A Wizard In Chaos Read online




  A Wizard In Chaos

  The Fifth Chronicle of

  Magnus D'Armand, Rogue Wizard

  By Christopher Stasheff

  ISBN: 0-812-54928-7

  CONTENTS

  Chapter 1

  Chapter 2

  Chapter 3

  Chapter 4

  Chapter 5

  Chapter 6

  Chapter 7

  Chapter 8

  Chapter 9

  Chapter 10

  Chapter 11

  Chapter 12

  Chapter 13

  Chapter 14

  Chapter 15

  Chapter 16

  Chapter 17

  Chapter 18

  Chapter 19

  Chapter 20

  Chapter 21

  CHAPTER 1

  The roar of battle filled Cort's ears, deafening him. He couldn't even hear the bellow as the enemy soldier swung his broadsword. He only saw the man's mouth gaping.

  Cort caught the blow on his shield. It jarred his arm all the way to the shoulder, but he couldn't hear the blade ring. He pivoted and stabbed crosswise at the foeman's sword arm. The man rolled back, catching Cort's blade on his own, but was too slow trying to return the stroke. Cort let his blade's rebound help him in swinging up, over, and down at the man's shoulder. The soldier's mouth widened in an unheard scream as he fell away.

  Even in the thick of battle, Cort felt elation that he hadn't had to kill the man. He stood in the forefront of his men on guard, waiting for another enemy boot soldier to fill the place of the one who had fallen-but surprisingly, no one came. Instead, three of the enemy turned and ran from the unceasing blows of Cort's own soldiers. He stood a moment, staring in disbelief. Then a grin of triumph split his face, and a yell of victory from all his platoon split the air. The raw energy of it seemed to strike the enemy in the back and push them on; they ran, then ran faster as Cort's men redoubled their yelling.

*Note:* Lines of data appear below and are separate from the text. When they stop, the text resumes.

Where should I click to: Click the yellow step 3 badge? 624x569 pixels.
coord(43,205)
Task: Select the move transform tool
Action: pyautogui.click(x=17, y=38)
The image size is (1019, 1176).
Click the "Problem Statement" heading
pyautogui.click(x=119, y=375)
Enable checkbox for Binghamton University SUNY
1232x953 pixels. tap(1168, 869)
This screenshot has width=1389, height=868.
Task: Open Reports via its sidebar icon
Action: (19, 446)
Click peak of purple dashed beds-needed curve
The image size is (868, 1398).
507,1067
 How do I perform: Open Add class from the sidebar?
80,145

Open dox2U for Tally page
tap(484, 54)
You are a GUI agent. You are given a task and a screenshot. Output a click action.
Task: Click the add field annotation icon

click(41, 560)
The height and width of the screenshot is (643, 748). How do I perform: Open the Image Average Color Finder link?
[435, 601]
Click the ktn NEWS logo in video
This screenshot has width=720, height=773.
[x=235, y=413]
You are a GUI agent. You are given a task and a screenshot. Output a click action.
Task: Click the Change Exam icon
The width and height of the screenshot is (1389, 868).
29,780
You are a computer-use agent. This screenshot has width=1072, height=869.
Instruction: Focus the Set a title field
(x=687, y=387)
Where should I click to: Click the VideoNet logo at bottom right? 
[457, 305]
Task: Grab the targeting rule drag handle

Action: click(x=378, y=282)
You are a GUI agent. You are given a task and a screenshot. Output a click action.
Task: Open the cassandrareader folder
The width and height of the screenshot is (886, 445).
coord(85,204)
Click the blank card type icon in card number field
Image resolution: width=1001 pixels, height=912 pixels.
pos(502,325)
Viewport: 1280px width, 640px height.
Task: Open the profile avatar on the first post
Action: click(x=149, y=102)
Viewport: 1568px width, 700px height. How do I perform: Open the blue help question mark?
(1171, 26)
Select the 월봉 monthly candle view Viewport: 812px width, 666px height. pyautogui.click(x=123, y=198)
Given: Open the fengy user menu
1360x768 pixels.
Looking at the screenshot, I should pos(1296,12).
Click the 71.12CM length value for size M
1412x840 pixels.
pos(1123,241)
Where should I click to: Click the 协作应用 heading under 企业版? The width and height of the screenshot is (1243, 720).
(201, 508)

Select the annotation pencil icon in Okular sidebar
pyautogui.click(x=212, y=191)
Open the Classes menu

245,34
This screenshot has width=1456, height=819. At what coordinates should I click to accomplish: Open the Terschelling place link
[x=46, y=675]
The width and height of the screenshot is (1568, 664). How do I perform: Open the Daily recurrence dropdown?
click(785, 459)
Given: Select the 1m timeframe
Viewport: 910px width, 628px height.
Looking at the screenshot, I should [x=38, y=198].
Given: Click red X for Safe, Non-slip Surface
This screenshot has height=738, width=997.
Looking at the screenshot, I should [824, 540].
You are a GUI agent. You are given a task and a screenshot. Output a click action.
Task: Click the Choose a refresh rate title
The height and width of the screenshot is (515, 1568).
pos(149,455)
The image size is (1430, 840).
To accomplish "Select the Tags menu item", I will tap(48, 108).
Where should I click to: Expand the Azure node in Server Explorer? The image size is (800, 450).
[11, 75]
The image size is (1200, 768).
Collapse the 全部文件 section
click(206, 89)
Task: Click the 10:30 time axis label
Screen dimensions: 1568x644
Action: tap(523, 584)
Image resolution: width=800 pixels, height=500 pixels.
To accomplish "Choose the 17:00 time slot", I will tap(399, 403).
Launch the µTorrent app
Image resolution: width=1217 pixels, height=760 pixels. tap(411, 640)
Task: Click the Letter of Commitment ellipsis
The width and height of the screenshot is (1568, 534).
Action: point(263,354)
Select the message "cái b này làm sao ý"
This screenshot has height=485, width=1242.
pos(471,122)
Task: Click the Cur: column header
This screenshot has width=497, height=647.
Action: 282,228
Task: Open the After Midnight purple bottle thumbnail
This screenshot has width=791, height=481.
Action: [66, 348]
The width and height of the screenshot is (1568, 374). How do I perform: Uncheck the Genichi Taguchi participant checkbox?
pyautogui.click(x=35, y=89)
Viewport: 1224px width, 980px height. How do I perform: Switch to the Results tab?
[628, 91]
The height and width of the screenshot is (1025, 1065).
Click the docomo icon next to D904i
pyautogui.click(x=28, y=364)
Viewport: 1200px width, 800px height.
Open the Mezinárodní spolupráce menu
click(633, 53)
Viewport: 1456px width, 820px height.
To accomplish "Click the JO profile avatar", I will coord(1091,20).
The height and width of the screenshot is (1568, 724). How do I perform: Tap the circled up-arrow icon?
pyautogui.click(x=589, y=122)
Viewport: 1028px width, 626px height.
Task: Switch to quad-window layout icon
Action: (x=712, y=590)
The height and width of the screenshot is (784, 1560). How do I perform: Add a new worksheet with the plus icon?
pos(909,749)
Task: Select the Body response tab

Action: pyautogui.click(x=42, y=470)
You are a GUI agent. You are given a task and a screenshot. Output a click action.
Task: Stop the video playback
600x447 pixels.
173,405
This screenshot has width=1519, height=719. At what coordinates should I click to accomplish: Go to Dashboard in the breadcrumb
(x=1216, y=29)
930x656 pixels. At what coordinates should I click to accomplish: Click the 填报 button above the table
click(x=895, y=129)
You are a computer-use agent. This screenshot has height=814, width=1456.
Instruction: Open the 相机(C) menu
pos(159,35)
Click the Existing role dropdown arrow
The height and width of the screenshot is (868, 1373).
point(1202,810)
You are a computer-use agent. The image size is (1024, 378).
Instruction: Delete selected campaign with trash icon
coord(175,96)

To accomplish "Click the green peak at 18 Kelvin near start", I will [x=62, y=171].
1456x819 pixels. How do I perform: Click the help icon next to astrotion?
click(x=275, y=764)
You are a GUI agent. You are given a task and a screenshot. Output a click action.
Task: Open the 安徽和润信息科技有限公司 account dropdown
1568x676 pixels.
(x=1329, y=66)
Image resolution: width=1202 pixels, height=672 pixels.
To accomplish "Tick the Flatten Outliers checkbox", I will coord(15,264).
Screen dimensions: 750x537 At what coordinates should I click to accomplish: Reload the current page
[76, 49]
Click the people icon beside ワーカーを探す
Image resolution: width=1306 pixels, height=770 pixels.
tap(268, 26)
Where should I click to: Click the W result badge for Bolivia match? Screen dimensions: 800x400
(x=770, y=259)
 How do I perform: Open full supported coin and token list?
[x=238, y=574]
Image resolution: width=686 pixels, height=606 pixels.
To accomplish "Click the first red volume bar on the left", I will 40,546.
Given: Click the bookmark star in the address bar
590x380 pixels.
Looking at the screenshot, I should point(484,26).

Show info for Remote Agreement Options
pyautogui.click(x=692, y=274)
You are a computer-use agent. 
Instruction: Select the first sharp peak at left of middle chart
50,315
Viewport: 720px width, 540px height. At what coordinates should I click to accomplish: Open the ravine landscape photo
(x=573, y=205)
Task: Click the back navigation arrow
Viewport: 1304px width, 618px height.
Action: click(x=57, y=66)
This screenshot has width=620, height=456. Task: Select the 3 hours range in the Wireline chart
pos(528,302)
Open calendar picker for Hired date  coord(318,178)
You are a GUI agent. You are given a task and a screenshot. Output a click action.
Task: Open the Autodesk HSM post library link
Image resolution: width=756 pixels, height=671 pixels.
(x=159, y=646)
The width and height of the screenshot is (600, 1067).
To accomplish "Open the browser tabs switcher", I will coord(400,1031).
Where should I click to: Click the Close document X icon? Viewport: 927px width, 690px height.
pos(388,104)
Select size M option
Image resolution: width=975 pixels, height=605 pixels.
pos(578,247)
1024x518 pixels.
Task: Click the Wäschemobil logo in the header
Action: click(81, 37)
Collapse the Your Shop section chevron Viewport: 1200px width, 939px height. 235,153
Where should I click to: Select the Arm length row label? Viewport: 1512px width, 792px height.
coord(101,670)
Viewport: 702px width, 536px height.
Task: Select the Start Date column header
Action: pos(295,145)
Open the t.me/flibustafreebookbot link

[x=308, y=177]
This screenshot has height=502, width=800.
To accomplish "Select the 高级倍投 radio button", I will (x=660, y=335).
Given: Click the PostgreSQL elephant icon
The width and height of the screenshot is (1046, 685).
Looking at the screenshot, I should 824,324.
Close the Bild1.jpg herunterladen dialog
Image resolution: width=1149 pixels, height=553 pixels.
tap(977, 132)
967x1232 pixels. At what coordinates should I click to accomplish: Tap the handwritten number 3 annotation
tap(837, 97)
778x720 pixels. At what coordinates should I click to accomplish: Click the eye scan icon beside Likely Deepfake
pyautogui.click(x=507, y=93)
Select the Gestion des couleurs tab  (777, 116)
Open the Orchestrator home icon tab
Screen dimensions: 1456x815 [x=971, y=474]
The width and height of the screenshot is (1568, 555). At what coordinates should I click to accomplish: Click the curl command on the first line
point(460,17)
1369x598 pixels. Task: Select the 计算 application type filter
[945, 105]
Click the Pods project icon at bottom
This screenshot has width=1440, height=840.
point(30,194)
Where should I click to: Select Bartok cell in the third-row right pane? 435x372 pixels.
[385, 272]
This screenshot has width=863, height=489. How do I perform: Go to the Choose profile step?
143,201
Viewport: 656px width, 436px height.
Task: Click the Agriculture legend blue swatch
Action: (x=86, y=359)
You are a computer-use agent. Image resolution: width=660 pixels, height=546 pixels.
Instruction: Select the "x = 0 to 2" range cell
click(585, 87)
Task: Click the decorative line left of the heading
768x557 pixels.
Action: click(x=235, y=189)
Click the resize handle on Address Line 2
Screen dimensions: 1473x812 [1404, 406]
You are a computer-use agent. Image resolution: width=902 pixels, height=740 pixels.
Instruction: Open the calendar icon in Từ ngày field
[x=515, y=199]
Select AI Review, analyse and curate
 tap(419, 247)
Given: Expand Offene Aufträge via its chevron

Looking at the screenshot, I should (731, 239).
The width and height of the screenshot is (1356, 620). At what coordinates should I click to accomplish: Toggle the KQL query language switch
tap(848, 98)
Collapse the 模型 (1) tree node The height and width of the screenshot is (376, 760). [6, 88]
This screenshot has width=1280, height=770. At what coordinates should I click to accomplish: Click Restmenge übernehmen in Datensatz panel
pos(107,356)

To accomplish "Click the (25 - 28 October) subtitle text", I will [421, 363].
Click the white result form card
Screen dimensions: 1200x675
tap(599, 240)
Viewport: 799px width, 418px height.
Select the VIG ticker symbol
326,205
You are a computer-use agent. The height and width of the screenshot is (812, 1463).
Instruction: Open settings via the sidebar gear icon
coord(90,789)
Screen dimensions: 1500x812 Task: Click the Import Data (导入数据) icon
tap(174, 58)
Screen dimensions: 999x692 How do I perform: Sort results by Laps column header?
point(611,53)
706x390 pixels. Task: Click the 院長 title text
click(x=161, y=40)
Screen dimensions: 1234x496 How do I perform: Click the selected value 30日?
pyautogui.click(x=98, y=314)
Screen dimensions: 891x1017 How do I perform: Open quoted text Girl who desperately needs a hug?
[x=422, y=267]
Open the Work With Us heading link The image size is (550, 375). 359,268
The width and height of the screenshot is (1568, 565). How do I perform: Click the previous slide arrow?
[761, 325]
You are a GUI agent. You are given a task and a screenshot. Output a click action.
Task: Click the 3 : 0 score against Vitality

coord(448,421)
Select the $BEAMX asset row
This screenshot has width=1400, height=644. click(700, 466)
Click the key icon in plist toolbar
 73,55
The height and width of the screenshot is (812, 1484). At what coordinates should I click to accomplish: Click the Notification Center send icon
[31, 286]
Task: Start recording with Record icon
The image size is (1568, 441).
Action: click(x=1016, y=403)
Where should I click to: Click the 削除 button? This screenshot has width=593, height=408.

  Young Aulin leaped forward to chase, howling like a madman.

  "Stop him!" Cort cried, and Sergeant Otto leaped after Aulin, two soldiers following him. They caught the boy and sent him spinning back into line. Thanks be, Cort thought. It was the third rule of battle every new recruit had to learn: Never chase a routed enemy. Too many of them had been known to turn and fight when you had come too far from the safety of your own lines.

  Watching the enemy run, Cort could only think that it was no surprise. They'd been raw farm boys, probably pressed into service by their boss on a week's notice, when he'd found out the Boss of Zutaine had hired the Blue Company to march against him. They hadn't stood a chance against seasoned professionals. It was a wonder they had lasted half an hour!

  "We're not just going to let them run, are we, lieutenant?" his master sergeant growled.

  "Of course not, Sergeant Otto," Cort replied, "but we wait for the captain's signal."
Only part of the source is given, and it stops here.